On his first day of school, after yet another one of these strange dreams, he finds a new song on his ipod. 'Sixteen Moons.' He tries to show it to his best friend Link, but when he goes to pull it up again it's vanished. But there's news at school: there's a new girl. An actual girl, named Lena Duchannes, that they haven't known since they were babies. Big news in such a small town. And even stranger, she's the niece of the town recluse, and living in the house that everyone's convinced is haunted. Arriving at school in a hearse probably didn't help the rumors much, either.
Later in the day, he hears the strains of the dream song wafting up from the band room, but again the person playing it is gone by the time he gets there.
Driving home from a freak thunderstorm, Ethan almost runs over a shadowy figure in the road. It turns out that the person in the road is Lena, and her hearse broke down. As Ethan gets a good look at the new girl, he realizes something: this is the girl that he's been dreaming about.
Beautiful Creatures takes the typical YA romance story and infuses magic. Lena is overprotected for a reason: this year, on her sixteenth birthday, she will be Claimed as either a Light or Dark magic user, with huge consequences either way. Ethan learns more than he ever thought he would about the men he was named after, and each of the 'Families' of Gatlin have more skeletons in their closets than an anatomy classroom.
There's quite a few storylines in this book, possibly because it is the first of a quartet. As such, at times the book drags terribly. At one point, Ethan and Lena's lives turn into "try to find information, can't find information, hang out some more." And while this is how life usually is, it didn't need to be shown to the reader. Also, perhaps because both authors are women, at times Ethan seems to be more of a female character skinned as a high school boy than an actual guy. Both he and Link are completely idealized teenage boys, without any of the crudeness that one expects.
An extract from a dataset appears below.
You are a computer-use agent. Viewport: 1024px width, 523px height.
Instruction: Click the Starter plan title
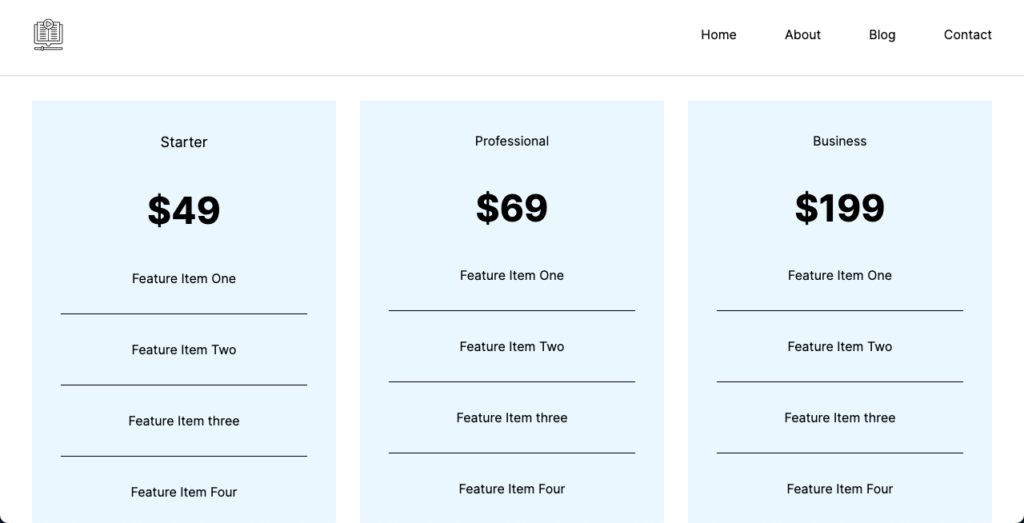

Despite its flaws, Beautiful Creatures is an engaging Young Adult romance, with a well thought out magical system and side characters that fascinate even more than the main ones.
Highs: The Caster Library is every bibliophile's dream.
Lows: Naming a librarian Marian is just too spot-on-the-nose for me.
Verdict: At an intimidating 560 pages, Beautiful Creatures drags occasionally but is still a relatively quick, entertaining read.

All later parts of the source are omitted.